SickKids researchers previously discovered what type of cells can be made from these stem cells (called skin-derived precursors, or SKPs) based on the role played by neural-crest stem cells during embryogenesis. In addition to generating the peripheral nervous system, neural crest stem cells generate other tissues such as bone, cartilage, some types of muscle, and even part of the heart.
In The Journal of Neuroscience paper, the research team found that SKPs can efficiently generate a type of glial cell, called Schwann cells, that can myelinate demyelinated axons (part of a neuron), and that have been shown to provide a good growth environment for injured central nervous system axons. These types of axons normally do not regenerate.

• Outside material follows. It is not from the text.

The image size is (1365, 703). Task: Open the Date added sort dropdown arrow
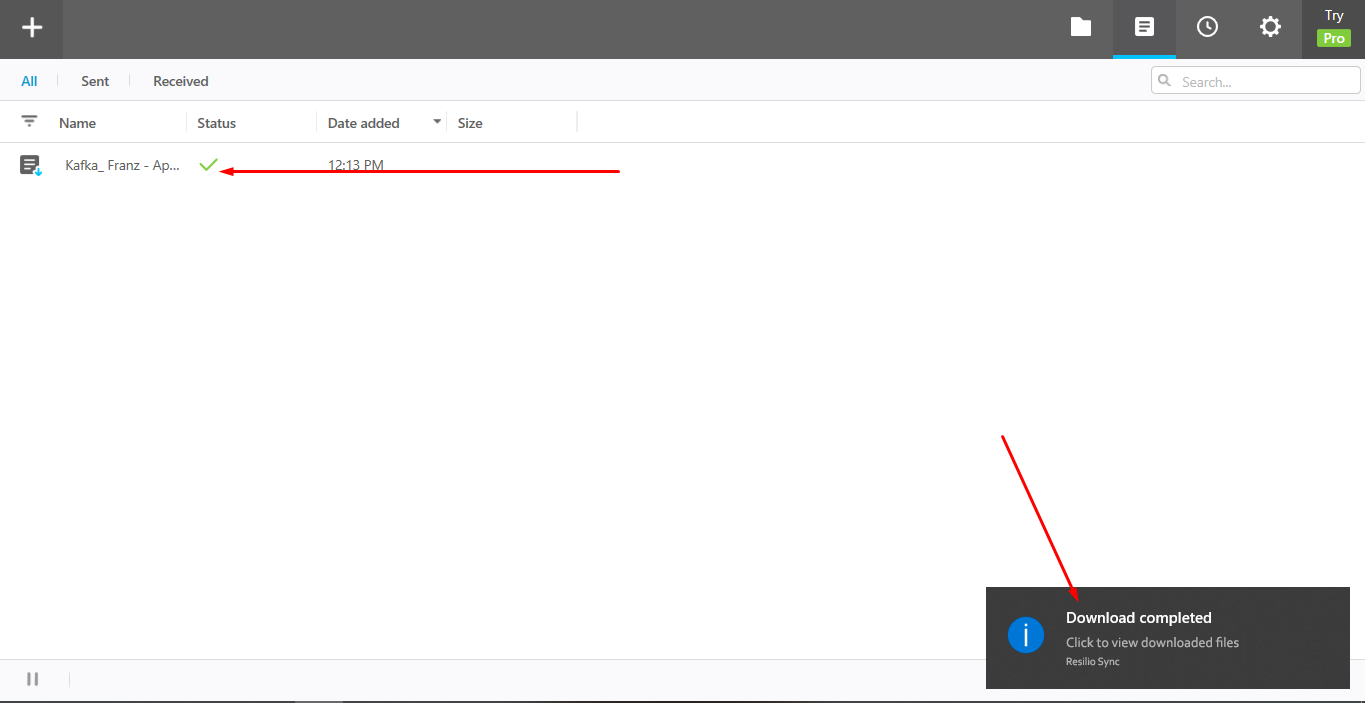437,120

"Schwann cells have been proposed as a cell type for treatment of nerve injuries, demyelination disorders such as multiple sclerosis, and even spinal cord injury," said Dr. Freda Miller, the study's principal investigator, a senior scientist in Developmental Biology in the SickKids Research Institute, a professor of Molecular and Medical Genetics, and Physiology at the University of Toronto and Canada Research Chair in Developmental Neurobiology. "Our finding that we can efficiently generate and isolate these Schwann cells from SKPs raises the possibility that we could treat humans with Schwann cells derived from human skin stem cells, and perhaps even use the patient's own skin to generate Schwann cells for treatment."
The research showed that these SKP-derived Schwann cells can myelinate axons in culture, in the injured peripheral nerve, and even in the central nervous systems of mice
Source:University of Toronto